En el evangelio de Lucas el ser
luz viene como conclusión de la parábola de la semilla: cuando la Palabra
cae en tierra buena, produce fruto, y la responsabilidad entonces consiste en
hacer público y notorio lo oculto y secreto de la semilla, que se ha escuchado
y acogido. La palabra transforma a la persona, le da una nueva identidad y cuando
está asimilada se deja ver, se trasluce, resalta. Cristo es la luz, que ilumina
la vida de quienes lo siguen y les hace dar luz a los demás.
Nadie
enciende una lámpara y la cubre con una vasija o la oculta debajo de la cama, sino
que la pone en un candelero, para que todos los vean. El
cristiano no puede desentenderse del impacto que produce su estilo de vida y su
modo de pensar y de hablar. Los valores que le ha transmitido el anuncio del
evangelio no son un discurso privado para una élite cerrada en sí misma o
pusilánime y temerosa a la hora de demostrar su fe.
Esta responsabilidad, además, supone una gran atención al modo
como debe transmitirse, ante todo con el ejemplo de vida, el mensaje del
evangelio para que sea creíble, respetado y tenido en cuenta.

[Entradas para localizar los elementos descritos]
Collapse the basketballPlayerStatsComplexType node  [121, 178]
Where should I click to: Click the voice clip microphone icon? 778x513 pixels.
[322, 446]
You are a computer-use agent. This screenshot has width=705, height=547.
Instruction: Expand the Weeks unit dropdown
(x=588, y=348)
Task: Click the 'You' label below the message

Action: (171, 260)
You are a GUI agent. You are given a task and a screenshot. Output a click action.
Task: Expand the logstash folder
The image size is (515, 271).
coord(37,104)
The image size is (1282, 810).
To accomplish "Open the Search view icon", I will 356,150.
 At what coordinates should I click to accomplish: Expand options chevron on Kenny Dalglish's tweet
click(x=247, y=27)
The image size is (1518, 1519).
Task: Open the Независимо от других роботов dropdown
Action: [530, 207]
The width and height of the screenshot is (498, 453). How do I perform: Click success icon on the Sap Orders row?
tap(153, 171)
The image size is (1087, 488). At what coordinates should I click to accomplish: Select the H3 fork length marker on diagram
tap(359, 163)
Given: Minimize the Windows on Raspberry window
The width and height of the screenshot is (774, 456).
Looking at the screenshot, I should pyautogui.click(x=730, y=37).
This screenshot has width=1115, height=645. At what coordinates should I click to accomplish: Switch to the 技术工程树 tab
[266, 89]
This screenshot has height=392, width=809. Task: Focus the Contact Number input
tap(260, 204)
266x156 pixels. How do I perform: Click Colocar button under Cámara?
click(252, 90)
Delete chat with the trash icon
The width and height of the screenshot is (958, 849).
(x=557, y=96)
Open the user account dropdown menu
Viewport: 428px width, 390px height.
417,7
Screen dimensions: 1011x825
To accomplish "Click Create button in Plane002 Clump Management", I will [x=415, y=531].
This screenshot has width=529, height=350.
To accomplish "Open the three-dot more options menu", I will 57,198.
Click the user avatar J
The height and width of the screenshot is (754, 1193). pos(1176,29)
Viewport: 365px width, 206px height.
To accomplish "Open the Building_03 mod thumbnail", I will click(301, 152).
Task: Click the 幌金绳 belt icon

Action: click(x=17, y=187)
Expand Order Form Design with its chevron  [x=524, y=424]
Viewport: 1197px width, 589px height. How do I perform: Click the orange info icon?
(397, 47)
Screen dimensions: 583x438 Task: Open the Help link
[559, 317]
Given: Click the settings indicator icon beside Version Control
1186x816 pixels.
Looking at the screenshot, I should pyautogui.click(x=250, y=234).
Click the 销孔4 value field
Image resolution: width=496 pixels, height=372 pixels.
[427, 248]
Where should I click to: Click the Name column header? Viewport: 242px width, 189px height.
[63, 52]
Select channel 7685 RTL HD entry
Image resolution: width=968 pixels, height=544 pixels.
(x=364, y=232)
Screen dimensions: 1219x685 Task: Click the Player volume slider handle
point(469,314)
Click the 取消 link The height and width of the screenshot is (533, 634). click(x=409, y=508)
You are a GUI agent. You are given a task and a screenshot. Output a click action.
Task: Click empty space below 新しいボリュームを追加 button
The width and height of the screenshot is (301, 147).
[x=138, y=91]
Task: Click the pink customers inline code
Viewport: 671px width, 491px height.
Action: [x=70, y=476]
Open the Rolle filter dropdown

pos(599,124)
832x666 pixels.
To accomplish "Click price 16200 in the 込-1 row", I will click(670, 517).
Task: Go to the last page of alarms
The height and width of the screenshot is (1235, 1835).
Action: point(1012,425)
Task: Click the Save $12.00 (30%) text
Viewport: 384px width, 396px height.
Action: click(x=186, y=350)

▸ Tareas
**a)** Enumera todos los objetos que se mencionan en la oración del texto sobre el evangelio de Lucas que comienza con «Nadie enciende una lámpara».
**b)** Prosigue el texto sobre el evangelio de Lucas a partir de su última oración.

▸ Respuestas por tarea
**a)** lámpara, vasija, cama, candelero

**b)**
Evidentemente no se trata de buscar sobresalir, brillar, hacerse
ver. Jesús advierte: Cuidado con
practicar las buenas obras para ser vistos por la gente…, no vayas pregonándolo
como lo hacen los hipócritas en las sinagogas y en las calles para que los
alaben los hombres (Mt 6, 1-2). Se trata de ser con sencillez lo que
debemos ser: auténticos, consecuentes con nuestra fe, con identidad cristiana clara
y manifiesta.
No se puede esconder, se trasluce, brilla; es consecuencia. Esto
es de capital importancia en el evangelio de Lucas: la característica del
cristiano es su función de “testigo”. Precisamente porque el cristiano maduro
conserva la palabra de Dios con constancia y perseverancia, se convierte en luz
para “los demás”. El desarrollo de esta temática se verá de comienzo a fin en
el libro de los Hechos de los Apóstoles. Para ello Jesucristo resucitado se
apareció a sus discípulos, los instruyó y les dijo: Ustedes recibirán la fuerza del Espíritu Santo; el vendrá sobre ustedes
para que sean mis testigos en Jerusalén, en toda Judea, en Samaría y hasta lo
extremo de la tierra (Hech 1, 8).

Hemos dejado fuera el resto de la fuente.